Soluble expression of recombinant coagulation factor IX protein using Escherichia coli

Abstract

Hemophilia B is a congenital bleeding disorder caused by factor IX (FIX) deficiency. Generation of recombinant FIX (rFIX) is required for detecting a Hemophilia B indicator, anti-FIX antibody. In this study, we described a method for producing recombinant FIX (rFIX) using Escherichia coli. We constructed a FIX-expressing plasmid without a fusion tag protein-encoding gene and produced rFIX as a soluble form within five days. Dose-dependent curve was obtained from ELISA using anti-FIX antibody, indicating that the rFIX can be used as an antigen to detect anti-FIX antibody with high affinity and sensitivity.
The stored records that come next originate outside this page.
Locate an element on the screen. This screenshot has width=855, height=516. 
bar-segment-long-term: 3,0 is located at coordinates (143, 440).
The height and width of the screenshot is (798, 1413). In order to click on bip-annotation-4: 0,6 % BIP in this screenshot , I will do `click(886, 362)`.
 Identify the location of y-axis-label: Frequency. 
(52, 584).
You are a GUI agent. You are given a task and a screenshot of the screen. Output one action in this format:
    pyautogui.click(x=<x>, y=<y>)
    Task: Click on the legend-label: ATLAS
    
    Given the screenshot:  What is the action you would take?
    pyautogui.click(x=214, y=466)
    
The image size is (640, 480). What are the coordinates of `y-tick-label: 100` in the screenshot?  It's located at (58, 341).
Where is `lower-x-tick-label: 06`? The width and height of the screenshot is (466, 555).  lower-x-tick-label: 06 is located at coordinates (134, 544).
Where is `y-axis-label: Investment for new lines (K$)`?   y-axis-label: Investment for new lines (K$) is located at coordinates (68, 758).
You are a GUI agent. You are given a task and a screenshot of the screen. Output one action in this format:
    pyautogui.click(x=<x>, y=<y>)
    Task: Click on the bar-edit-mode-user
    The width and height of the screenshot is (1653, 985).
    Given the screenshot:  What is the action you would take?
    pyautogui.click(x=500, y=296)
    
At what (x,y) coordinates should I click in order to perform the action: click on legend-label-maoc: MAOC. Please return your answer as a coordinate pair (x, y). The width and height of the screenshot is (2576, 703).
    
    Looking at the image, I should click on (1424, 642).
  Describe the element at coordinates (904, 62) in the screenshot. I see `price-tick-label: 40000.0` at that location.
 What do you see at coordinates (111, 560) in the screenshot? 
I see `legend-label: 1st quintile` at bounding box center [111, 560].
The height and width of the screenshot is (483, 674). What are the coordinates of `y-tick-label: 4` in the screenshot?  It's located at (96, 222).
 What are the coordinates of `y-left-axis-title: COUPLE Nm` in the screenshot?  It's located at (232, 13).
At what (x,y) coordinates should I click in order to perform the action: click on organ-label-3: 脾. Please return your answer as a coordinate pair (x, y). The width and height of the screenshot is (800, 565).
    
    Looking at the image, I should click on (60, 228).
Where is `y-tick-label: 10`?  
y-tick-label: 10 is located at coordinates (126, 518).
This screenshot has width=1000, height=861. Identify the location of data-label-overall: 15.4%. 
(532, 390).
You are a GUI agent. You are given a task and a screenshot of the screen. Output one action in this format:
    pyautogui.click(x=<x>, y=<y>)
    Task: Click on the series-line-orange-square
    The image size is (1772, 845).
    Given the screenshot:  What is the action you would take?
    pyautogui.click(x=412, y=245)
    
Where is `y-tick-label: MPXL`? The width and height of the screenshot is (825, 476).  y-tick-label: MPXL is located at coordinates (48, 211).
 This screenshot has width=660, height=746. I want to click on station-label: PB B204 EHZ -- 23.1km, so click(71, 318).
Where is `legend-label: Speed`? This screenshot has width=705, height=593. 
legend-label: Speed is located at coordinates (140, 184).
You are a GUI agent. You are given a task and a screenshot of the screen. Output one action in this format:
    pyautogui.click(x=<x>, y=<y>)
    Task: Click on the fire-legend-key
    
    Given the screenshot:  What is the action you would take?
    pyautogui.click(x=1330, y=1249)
Keywords: Escherichia coli; Factor IX; Hemophilia; Protein expression; Recombinant protein.

Fig. 1

(A) Plasmid DNA maps for the expression of C-terminal His-tag-conjugated FIX (FIX-H) and N-terminal His-tag-conjugated FIX-coding gene (H-FIX). P, TEE, His (H), FXa, MCS, dot, and AmpR indicates primer, translation enhancing element sequence, His-tag, Factor Xa sequence, multiple cloning site, stop codon, and ampicillin resistance gene, respectively; (B) Schematic representation of the entire protein production system; T.F. indicates transformation; (C) SDS-PAGE analysis of FIX-H or H-FIX. An arrow indicates the location of target protein.

Fig. 2

(A) SDS-PAGE analysis of the pET28a-, PGK-conjugated pET28a-, or GST-conjugated pGEX4T1-coded FIX proteins; (B) SDS-PAGE analysis of rFIX proteins and empty pCold-I-coded protein (a pCold-I vector without inserting an FIX-expressing gene) before or after induction; (C) SDS-PAGE analysis of total (T) or soluble (S) fraction of rFIX proteins and empty pCold-I-coded protein after induction. Arrows indicate the location of target protein.

Fig. 3

(A) Western blotting analysis of rFIX proteins and empty pCold-I-coded protein using anti-His-tag antibody; (B) western blotting analysis rFIX proteins and empty pCold-I-coded protein using anti-FIX antibody; (C) SDS-PAGE analysis and western blotting of H-FIX and four laboratory available recombinant proteins. Arrows indicate the location of target protein.

Fig. 4

(A) Schematic representation of the ELISA; (B) ELISA signal obtained from commercial FIX; (C) ELISA signal obtained from H-FIX; (D) ELISA signal obtained from FIX-H. Error bars represent ±1 SD (n = 3). SD = standard deviation.